ResearchSpace Community Membership

Kartography CIC

Dec 2023


The ResearchSpace platform is an open source system funded by the Andrew Mellon Foundation. It provides a flexible and contextualising environment supporting and connecting qualitative and quantitative processes and humanities research using a methodology suited to historical data narratives and analysis. The platform was developed with an investment of over £4 million from the Foundation, fulfilling all of Mellon's objectives for a semantic and collaborative digital platform. It has involved leading experts in humanities scholarship and Semantic Web technology. This investment needs to be protected so that the full potential of ResearchSpace can be used to address the quality of digital projects and heritage processes. Kartography CIC has been created to do this and is founded as a social enterprise non-profit organisation with a formal charter for promoting diversity and inclusion in data.  

This document outlines the membership scheme to support these objectives, protecting the platform for the community, and actively helping organisations address context and diversity in their digital work.
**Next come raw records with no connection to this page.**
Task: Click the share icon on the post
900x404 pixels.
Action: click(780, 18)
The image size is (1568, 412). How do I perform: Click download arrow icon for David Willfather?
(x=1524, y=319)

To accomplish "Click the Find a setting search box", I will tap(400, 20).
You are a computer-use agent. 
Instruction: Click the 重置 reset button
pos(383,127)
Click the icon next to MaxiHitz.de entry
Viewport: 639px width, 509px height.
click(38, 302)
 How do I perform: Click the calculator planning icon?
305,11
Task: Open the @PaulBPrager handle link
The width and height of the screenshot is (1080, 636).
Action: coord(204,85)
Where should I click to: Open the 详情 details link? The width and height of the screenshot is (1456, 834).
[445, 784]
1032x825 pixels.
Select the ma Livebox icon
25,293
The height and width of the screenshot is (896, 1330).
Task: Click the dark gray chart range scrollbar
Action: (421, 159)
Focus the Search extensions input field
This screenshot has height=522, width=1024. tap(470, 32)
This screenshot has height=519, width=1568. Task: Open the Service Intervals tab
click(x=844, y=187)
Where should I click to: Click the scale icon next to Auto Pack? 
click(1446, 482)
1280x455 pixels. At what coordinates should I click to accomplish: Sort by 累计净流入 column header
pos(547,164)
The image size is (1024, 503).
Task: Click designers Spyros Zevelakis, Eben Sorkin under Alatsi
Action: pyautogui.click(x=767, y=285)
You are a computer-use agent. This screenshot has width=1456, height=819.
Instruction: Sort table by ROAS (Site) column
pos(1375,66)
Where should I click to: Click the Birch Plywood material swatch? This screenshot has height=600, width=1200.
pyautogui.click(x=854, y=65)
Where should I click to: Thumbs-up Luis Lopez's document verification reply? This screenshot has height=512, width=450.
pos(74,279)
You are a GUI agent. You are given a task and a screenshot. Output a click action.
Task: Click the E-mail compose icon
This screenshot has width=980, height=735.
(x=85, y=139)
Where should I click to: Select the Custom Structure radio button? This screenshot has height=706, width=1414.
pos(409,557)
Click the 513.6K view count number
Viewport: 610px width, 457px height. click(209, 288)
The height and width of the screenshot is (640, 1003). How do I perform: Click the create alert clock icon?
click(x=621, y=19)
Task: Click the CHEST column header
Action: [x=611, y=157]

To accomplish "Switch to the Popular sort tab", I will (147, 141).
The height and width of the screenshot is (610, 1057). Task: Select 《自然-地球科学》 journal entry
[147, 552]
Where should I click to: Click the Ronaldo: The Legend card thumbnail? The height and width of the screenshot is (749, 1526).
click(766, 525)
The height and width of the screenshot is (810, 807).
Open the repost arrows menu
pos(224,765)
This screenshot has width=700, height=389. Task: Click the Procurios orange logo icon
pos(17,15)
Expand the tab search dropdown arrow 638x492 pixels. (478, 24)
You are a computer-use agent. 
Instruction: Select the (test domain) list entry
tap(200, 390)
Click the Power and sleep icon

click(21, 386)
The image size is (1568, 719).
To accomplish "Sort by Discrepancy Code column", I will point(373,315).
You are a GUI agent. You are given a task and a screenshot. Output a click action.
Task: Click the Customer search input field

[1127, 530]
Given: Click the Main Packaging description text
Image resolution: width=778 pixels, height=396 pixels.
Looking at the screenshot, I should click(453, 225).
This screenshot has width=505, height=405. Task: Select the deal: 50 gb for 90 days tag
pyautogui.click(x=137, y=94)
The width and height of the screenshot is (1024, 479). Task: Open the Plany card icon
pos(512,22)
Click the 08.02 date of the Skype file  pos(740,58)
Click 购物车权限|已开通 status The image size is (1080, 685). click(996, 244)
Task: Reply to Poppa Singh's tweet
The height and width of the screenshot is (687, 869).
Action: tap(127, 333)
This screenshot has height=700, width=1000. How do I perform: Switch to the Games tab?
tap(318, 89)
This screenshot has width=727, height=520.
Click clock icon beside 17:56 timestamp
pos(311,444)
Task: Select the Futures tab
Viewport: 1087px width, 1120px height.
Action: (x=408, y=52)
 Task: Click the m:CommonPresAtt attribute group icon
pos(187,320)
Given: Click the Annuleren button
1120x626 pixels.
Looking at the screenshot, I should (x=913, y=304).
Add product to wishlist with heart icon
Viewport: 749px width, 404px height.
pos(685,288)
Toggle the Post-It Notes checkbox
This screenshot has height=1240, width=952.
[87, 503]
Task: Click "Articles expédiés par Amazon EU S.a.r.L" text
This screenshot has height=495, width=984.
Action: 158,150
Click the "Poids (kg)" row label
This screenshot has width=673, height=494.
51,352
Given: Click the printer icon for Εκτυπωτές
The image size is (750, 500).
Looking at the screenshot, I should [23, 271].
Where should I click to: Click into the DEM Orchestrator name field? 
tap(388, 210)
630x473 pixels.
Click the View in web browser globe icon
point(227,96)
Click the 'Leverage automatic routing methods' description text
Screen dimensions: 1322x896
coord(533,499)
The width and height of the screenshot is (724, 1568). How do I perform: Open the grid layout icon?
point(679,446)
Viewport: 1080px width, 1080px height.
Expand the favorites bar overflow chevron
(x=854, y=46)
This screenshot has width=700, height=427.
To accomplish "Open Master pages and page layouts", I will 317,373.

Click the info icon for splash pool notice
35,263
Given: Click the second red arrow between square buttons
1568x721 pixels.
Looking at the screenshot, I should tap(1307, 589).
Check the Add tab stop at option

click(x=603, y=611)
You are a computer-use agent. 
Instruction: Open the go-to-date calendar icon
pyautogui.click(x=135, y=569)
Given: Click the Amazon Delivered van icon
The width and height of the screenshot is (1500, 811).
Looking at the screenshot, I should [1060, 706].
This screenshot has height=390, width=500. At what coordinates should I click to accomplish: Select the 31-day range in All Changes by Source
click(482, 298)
Instead of licensing fees and restrictive support contracts, Kartography provides a flexible environment with specific benefits to the ResearchSpace community through an open and transparent membership model. Organisations are familiar with this model through other professional membership groups who provide similar supporting services and protect the interests of members by Kartography being actively involved in the community themselves. Many organisations are grappling with legacy data repositories that contain inappropriate forms of data - a fundamental problem across many sectors. The ResearchSpace system provides a progressive interdisciplinary approach that can address these problems and more generally supports principles of contextualisation applying them to the humanities. A background to the ResearchSpace system is contained at annex 1.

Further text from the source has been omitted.